INSTRUÇÕES:
A - Atualize o trecho sobre os conselhos das estatais, reproduzindo tudo o que vai de "No ano passado, 77" até "repetidos até dezembro." e trocando "jetons" por "gratificações".
B - Relacione todas as pessoas mencionadas nominalmente no trecho sobre os conselhos das estatais.
C - Com base no trecho sobre os conselhos das estatais, responda:
(i) Quantas empresas públicas repassaram honorários e jetons no ano passado?
(ii) Quanto recebe um conselheiro do BNDES pelas reuniões mensais?
(iii) Segundo Aloizio Mercadante, a que visa a entrada dos novos membros?

Estadão Conteúdo
O governo Luiz Inácio Lula da Silva começou a
abrigar aliados em cargos estratégicos de empresas públicas que rendem até R$
40 mil extras por reuniões mensais ou bimestrais. Os assentos nos conselhos das
estatais são entregues para contemplar apoiadores, garantir controle nas
decisões sobre os rumos das companhias e incrementar as remunerações de
ministros e executivos.
No ano passado, 77 empresas públicas repassaram R$
14,6 milhões em honorários e jetons para 460 pessoas. O gasto com os extras é
ainda maior porque as empresas de economia mista não seguem as mesmas regras de
transparência, e os valores pagos não são revelados. Os valores devem ser
repetidos até dezembro.
As primeiras alterações no governo Lula já foram
realizadas no Conselho de Administração do Banco Nacional de Desenvolvimento
Econômico e Social (BNDES), após a renúncia, em janeiro, de seis nomeados pelo
governo de Jair Bolsonaro (PL). Um conselheiro do BNDES recebe R$ 8,1 mil para
reuniões mensais, além das extraordinárias.
Entre os novos membros da equipe estão a ex-ministra
de Meio Ambiente Izabella Teixeira, que atuou no segundo mandato de Lula e no
governo de Dilma Rousseff (PT), e o climatologista Carlos Nobre. A entrada
deles, segundo o presidente do BNDES, Aloizio Mercadante, visa a uma
"transição ambiental" no banco.

INFORMAÇÕES FORNECIDAS:
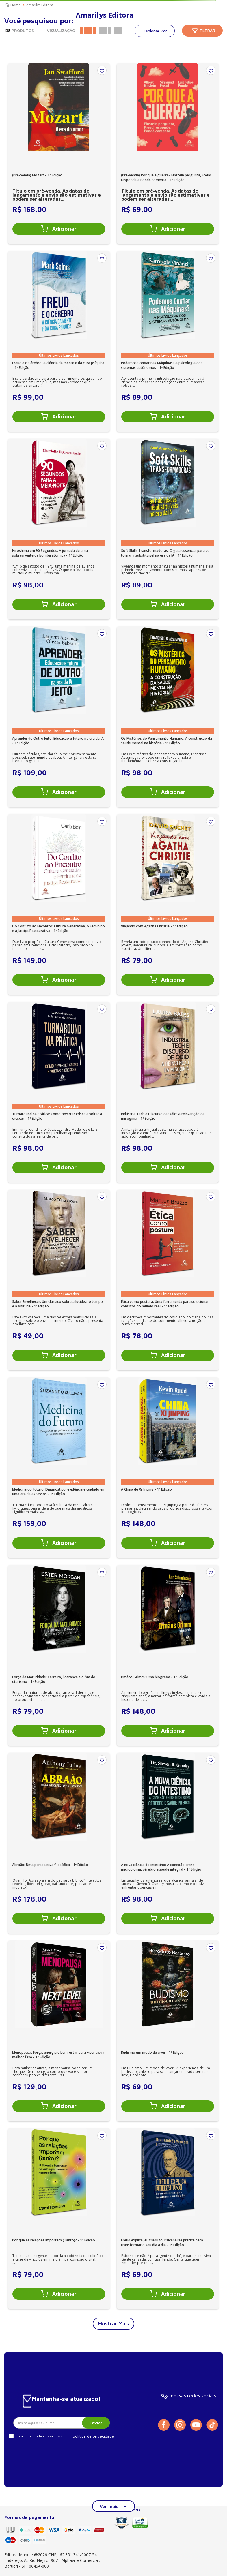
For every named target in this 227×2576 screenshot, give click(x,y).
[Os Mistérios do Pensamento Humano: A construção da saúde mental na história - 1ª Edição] (168, 716)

SOLUÇÕES POR TAREFA:
A -
No ano passado, 77 empresas públicas repassaram R$
14,6 milhões em honorários e gratificações para 460 pessoas. O gasto com os extras é
ainda maior porque as empresas de economia mista não seguem as mesmas regras de
transparência, e os valores pagos não são revelados. Os valores devem ser
repetidos até dezembro.

B -
Luiz Inácio Lula da Silva
Jair Bolsonaro
Izabella Teixeira
Dilma Rousseff
Carlos Nobre
Aloizio Mercadante

C -
(i) 77 empresas públicas.
(ii) R$ 8,1 mil.
(iii) A uma "transição ambiental" no banco.